Listed records section start
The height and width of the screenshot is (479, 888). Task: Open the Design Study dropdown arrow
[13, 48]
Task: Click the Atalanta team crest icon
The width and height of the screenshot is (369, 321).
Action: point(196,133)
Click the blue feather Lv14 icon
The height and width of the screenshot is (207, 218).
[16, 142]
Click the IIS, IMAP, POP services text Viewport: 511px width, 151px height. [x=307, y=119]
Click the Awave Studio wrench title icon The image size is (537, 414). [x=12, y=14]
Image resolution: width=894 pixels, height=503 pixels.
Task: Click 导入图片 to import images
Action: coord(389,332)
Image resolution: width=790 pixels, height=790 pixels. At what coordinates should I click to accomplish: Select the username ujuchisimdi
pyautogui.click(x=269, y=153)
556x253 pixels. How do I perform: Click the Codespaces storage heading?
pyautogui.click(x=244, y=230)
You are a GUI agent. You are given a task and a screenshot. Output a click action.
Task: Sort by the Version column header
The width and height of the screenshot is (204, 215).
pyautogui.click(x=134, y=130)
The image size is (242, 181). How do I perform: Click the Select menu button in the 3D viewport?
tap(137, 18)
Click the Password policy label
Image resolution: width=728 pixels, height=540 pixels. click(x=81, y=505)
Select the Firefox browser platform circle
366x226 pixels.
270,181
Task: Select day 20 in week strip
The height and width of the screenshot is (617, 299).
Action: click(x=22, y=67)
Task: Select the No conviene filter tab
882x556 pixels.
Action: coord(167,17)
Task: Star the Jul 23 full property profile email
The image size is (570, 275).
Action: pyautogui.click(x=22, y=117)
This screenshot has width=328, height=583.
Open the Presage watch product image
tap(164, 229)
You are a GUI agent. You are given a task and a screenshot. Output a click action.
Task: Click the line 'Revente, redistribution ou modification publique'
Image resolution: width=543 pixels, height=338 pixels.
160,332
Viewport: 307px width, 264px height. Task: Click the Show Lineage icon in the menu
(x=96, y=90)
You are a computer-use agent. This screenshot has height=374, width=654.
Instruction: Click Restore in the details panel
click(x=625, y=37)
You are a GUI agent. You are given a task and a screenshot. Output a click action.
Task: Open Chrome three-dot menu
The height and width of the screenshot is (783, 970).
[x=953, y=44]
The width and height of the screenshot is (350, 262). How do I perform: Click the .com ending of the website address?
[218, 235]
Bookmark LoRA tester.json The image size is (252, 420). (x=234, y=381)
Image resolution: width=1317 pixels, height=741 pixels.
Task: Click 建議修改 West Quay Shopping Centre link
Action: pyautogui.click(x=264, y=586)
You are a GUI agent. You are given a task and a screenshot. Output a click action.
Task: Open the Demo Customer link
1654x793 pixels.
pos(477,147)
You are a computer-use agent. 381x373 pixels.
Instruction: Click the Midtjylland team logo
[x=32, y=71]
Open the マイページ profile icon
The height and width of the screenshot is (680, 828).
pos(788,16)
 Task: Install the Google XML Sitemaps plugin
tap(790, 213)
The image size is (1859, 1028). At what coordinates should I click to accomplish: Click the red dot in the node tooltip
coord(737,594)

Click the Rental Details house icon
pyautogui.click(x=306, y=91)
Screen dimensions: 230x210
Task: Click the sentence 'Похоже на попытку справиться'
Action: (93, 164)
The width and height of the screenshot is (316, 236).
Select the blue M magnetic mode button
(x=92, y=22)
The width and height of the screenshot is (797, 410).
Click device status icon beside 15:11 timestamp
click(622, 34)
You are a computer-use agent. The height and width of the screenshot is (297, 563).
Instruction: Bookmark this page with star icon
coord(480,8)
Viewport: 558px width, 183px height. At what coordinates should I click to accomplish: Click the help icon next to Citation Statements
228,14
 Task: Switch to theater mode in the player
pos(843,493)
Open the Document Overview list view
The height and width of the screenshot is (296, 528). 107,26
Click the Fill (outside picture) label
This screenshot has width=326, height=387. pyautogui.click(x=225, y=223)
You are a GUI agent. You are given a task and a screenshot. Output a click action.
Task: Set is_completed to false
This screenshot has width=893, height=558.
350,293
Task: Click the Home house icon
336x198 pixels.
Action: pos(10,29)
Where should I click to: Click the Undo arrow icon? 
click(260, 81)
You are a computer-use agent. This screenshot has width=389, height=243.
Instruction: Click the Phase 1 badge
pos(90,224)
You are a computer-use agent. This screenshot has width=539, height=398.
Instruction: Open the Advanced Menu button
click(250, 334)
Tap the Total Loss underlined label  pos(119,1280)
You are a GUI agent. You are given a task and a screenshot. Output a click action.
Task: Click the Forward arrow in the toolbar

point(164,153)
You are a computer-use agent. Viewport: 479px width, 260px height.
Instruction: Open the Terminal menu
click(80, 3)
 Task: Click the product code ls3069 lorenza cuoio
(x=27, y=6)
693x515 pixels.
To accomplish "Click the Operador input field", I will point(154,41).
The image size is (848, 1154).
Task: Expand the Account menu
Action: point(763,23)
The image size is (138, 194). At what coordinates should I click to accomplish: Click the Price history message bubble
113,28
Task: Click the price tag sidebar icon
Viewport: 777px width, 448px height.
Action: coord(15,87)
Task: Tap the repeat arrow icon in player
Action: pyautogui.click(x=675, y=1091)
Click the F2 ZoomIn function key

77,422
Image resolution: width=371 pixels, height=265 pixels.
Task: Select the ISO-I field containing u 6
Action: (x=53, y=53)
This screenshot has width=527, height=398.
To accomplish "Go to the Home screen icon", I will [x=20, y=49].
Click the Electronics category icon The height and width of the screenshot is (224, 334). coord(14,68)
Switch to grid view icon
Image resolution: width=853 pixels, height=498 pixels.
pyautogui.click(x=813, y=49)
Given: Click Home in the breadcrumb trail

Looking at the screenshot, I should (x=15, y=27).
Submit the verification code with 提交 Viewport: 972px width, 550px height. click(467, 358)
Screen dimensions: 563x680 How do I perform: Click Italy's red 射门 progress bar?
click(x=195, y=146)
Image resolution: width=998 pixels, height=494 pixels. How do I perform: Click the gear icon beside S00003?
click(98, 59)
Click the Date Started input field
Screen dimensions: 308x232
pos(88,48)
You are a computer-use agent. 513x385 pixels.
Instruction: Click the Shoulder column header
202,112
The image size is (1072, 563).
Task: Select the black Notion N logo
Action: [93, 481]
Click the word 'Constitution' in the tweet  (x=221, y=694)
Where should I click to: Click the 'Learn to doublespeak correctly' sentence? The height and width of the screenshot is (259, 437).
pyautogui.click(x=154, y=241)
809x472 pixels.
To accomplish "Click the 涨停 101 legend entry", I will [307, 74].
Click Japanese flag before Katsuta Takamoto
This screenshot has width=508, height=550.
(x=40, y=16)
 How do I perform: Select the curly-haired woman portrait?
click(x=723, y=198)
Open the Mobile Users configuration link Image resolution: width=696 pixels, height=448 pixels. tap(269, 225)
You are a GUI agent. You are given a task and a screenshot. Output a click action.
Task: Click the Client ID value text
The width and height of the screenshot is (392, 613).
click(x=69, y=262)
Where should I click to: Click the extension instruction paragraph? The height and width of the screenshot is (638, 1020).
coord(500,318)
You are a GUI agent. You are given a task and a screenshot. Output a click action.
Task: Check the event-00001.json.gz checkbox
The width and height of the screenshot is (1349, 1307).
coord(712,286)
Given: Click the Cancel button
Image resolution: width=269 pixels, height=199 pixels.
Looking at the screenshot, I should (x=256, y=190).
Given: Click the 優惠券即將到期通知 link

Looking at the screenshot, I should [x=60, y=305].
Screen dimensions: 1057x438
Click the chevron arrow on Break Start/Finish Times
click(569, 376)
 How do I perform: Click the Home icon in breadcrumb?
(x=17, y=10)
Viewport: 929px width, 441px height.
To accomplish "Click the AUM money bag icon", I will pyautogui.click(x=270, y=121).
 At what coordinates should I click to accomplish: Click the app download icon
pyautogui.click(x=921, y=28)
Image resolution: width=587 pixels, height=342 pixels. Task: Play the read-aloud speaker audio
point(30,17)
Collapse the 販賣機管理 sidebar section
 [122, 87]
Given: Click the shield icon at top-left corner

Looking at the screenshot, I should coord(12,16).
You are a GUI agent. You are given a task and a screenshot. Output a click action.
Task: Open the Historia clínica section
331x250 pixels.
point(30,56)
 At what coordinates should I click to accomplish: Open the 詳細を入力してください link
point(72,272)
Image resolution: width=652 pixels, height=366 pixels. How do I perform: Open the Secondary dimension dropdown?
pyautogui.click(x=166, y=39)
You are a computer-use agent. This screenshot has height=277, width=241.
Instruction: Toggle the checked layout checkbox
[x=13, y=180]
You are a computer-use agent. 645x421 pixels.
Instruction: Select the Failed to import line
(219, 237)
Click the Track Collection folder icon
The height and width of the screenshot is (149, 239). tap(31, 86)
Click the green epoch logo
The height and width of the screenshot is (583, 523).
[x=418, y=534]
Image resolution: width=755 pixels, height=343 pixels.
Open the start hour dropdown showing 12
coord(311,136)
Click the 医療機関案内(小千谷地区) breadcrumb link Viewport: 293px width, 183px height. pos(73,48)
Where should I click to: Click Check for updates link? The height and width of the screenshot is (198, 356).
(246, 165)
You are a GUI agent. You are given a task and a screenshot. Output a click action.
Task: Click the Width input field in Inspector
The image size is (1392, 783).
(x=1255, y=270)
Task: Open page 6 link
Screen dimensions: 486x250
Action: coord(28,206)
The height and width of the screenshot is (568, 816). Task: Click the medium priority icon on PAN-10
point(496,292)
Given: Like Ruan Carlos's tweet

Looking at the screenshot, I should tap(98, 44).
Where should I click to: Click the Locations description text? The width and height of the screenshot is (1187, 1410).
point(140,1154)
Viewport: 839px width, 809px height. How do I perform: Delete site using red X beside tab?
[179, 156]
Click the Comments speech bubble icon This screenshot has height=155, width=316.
Listed records section end
→ **What you need to do**:
Find every line in the records above that holds the word "profile", and copy each one.

→ **Solution for this task**:
Task: Star the Jul 23 full property profile email
Open the マイページ profile icon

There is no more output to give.